Что нужно сделать:
a) Перепишите часть отрывка о поездке в Саров между словами «Отец же Серафим» и «молебен Царице Небесной.» включительно, изменив «теплый собор» на «главный собор».
b) Ответьте по отрывку о поездке в Саров:
(i) Куда отправлялся брат, когда заехал в Саров?
(ii) У какого иеромонаха брат выпросил Четьи-Минеи?
(iii) Что брат сделал со своими лекарствами?

== Отрывок страницы ==

Я попросила брата рассказать мне все подробнее; и он рассказал следующее: «Когда я подошел к нему под благословение и объяснил, что отправляюсь в Китай и потому нарочно заехал в Саров, чтобы принять от него благословение и попросить его святых молитв на такой дальний путь, отец Серафим благословил меня и, посадив подле себя, сказал: что, батюшка, мое грешное благословение? Проси помощи у Царицы Небесной; вот, в теплом в соборе у нас — икона Живоносного Источника; отслужи Ей молебен; ведь она чудотворная, она тебе поможет. И потом с улыбкой продолжал: читал ли ты, батюшка, житие Иоанникия Великого? Я советую прочесть. Это был военный, весьма добрый и хороший человек, и сначала не то, что он не был христианин; он веровал в Господа; но в иконах-то заблуждал, так же, как и ты. И при этих словах он показал на меня рукой. Я был поражен этими словами.
Отец же Серафим продолжал после того милостиво беседовать со мною и давать мне наставления, особенно чтобы я сам был милосерд, если хочу, чтобы Господь Бог был ко мне милосерд. В заключение он предсказал, что я исполню возложенное на меня поручение и возвращусь благополучно».
Из пустыни мы прошли прямо в теплый собор: потому что брат мой, воспламененный верою и любовью к отцу Серафиму, пожелал немедленно исполнить его совет и отслужить молебен Царице Небесной.
После молебна он выпросил у знакомого нам иеромонаха Анастасия Четьи-Минеи, отыскал там житие Иоанникия Великого и нашел, что действительно Иоаниикий был военный добрый и сострадательный, что он веровал в Господа, но заблуждался насчет икон и, наконец, что он нашел старца затворника, подобного отцу Серафиму, который вывел его из заблуждения.
Таким образом, брат наш выехал из Сарова с полною верою и любовью к отцу Серафиму. Он бросил все свои лекарства, потому что уже не нуждался в них более. Он чувствовал себя исцеленным и душою и телом и с дороги писал нам, что никогда не чувствовал себя столь здоровым.

===
== Сохранённые строки ==

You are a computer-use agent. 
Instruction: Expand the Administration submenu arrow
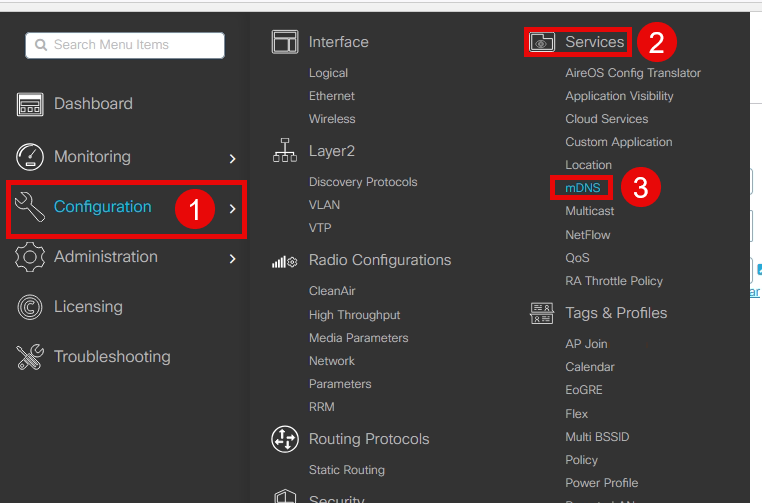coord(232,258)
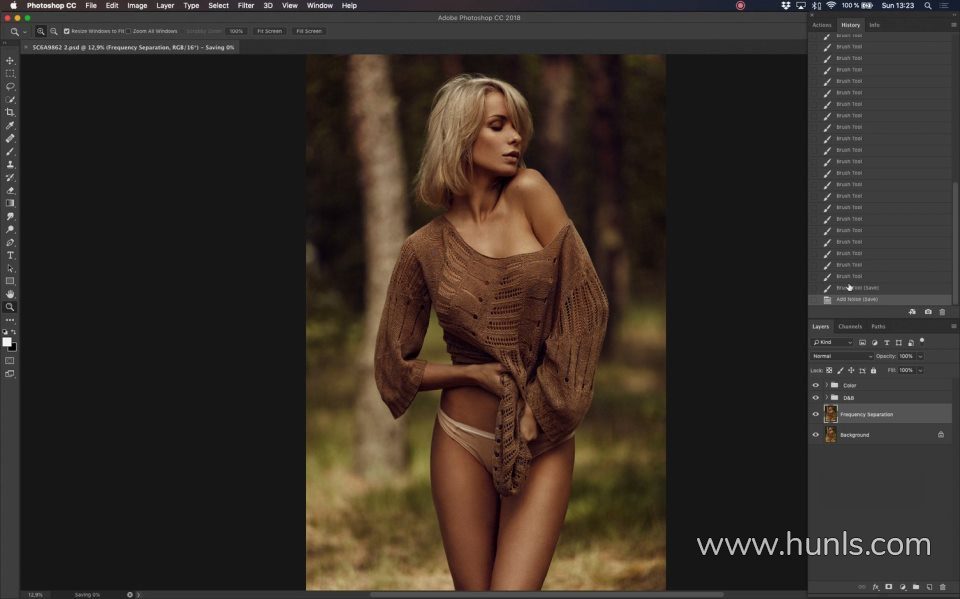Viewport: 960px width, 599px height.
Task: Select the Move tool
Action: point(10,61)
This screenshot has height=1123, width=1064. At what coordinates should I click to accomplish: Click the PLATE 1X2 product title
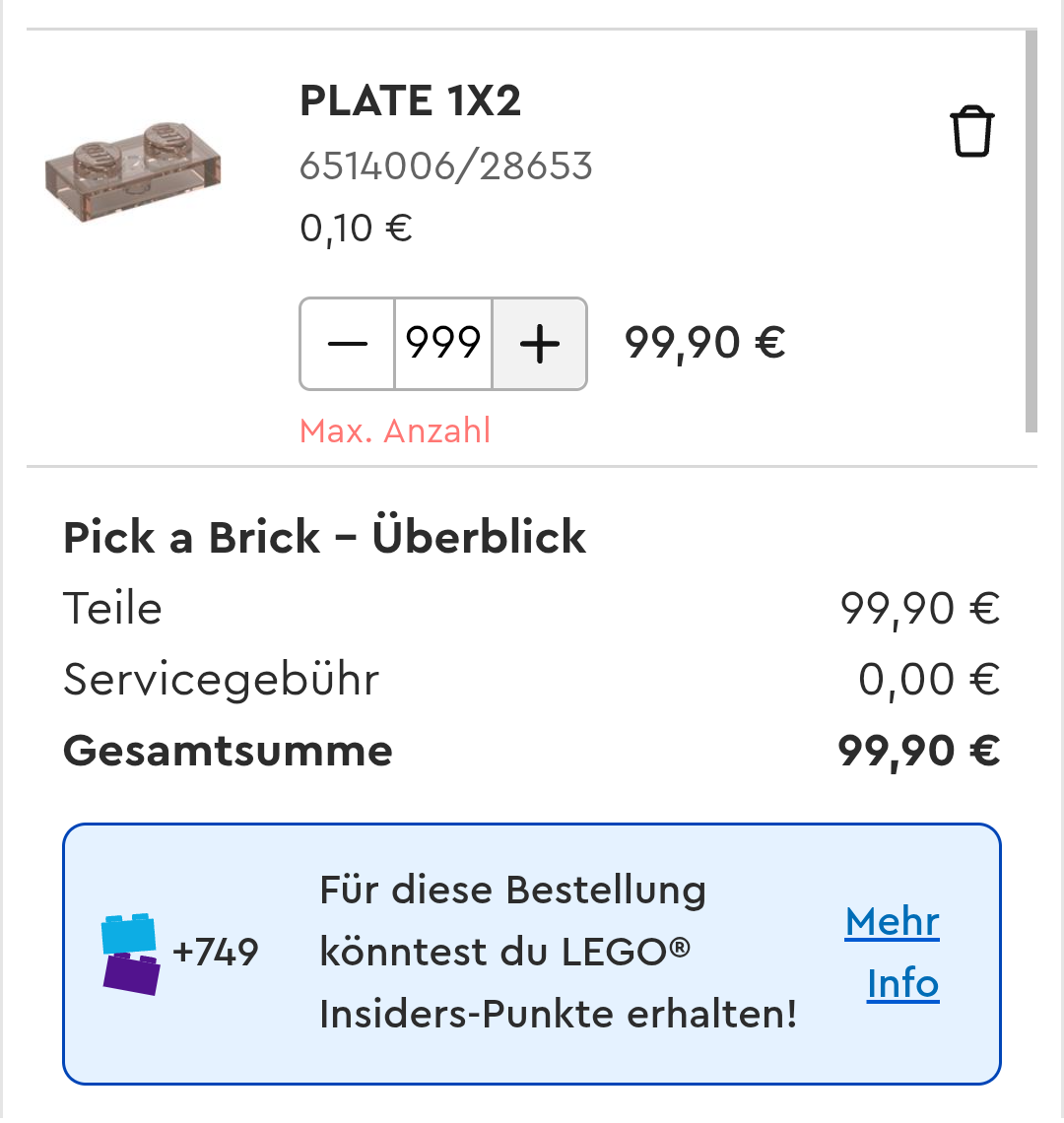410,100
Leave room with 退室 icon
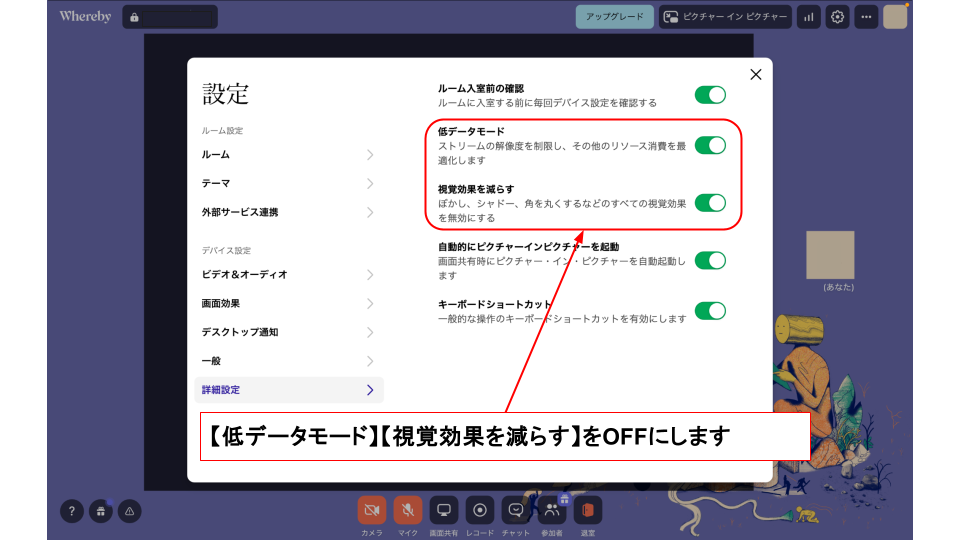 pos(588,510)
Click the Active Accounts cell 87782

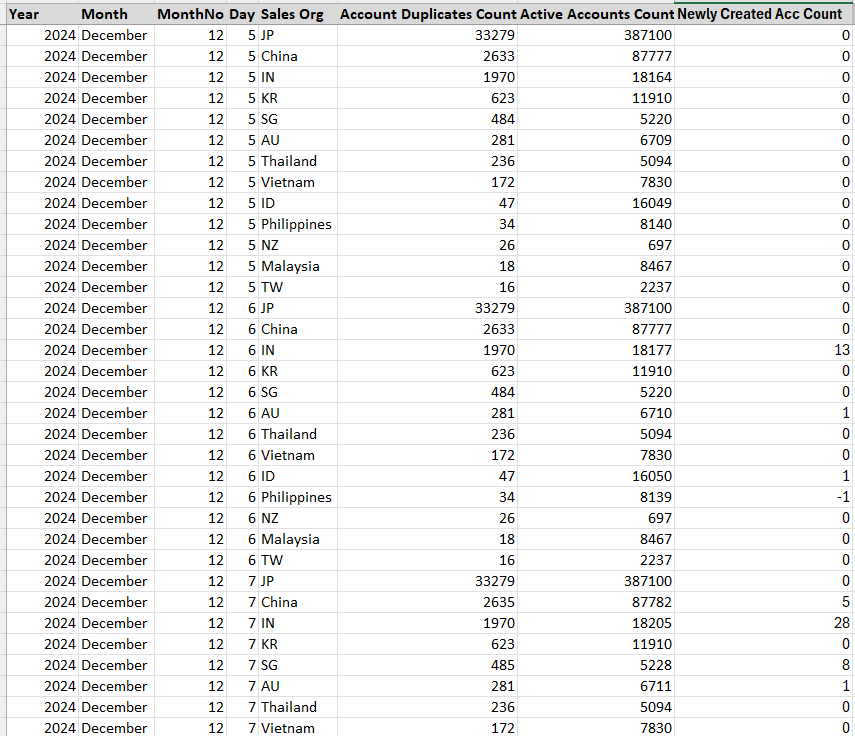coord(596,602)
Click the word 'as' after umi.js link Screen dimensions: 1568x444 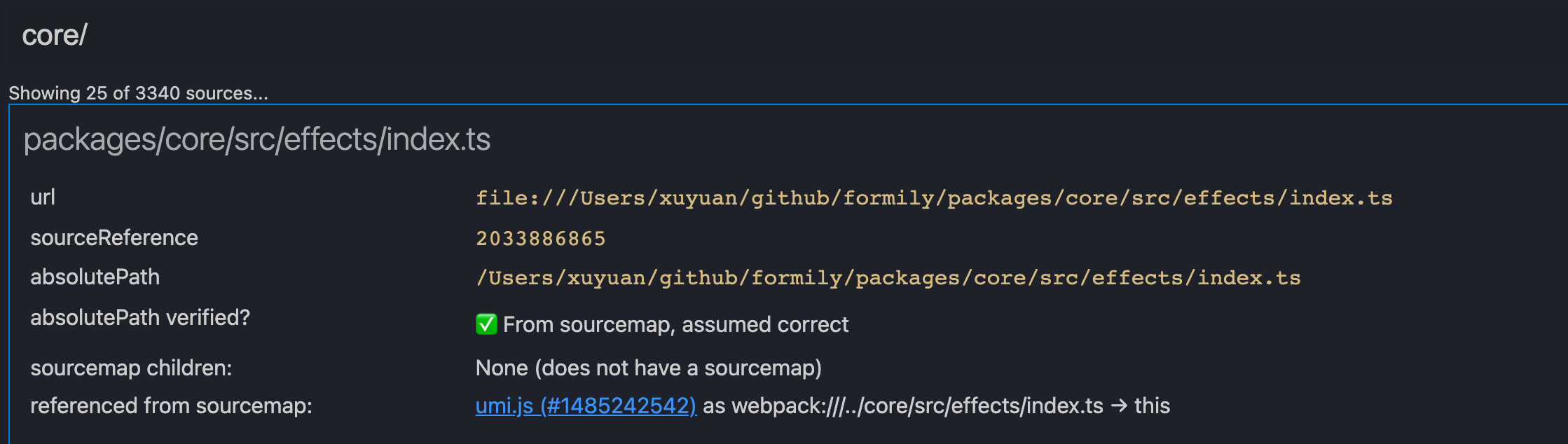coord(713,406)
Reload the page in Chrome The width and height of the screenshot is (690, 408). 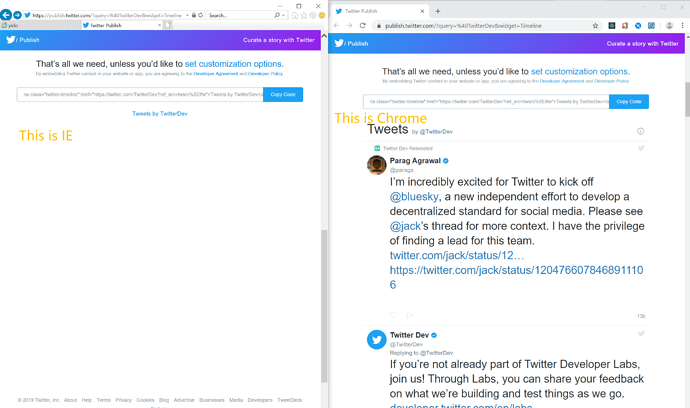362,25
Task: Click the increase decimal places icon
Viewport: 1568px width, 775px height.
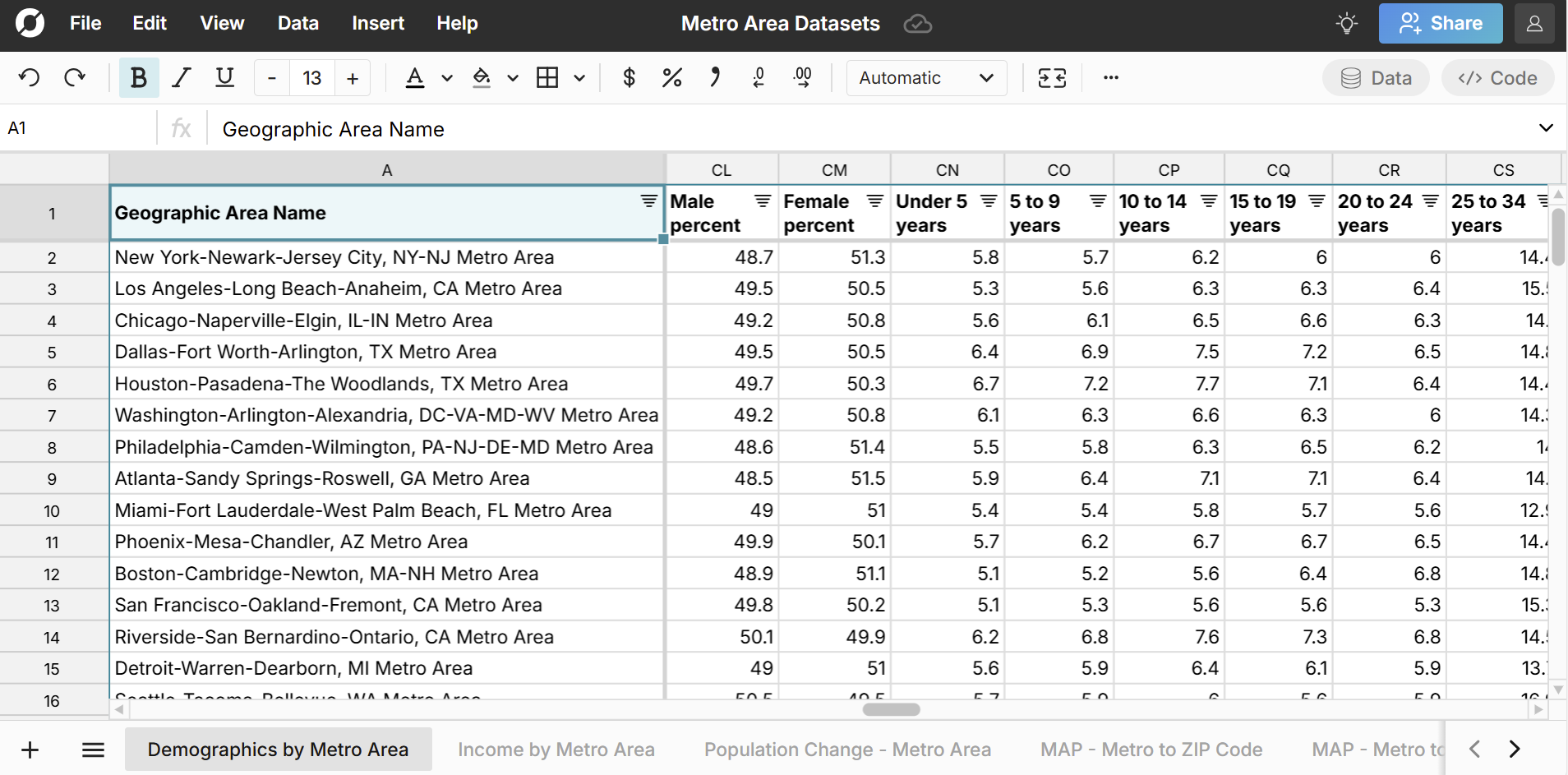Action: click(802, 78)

===

Ответы с решением:
a)
Отец же Серафим продолжал после того милостиво беседовать со мною и давать мне наставления, особенно чтобы я сам был милосерд, если хочу, чтобы Господь Бог был ко мне милосерд. В заключение он предсказал, что я исполню возложенное на меня поручение и возвращусь благополучно».
Из пустыни мы прошли прямо в главный собор: потому что брат мой, воспламененный верою и любовью к отцу Серафиму, пожелал немедленно исполнить его совет и отслужить молебен Царице Небесной.

b)
(i) В Китай.
(ii) У иеромонаха Анастасия.
(iii) Бросил все свои лекарства.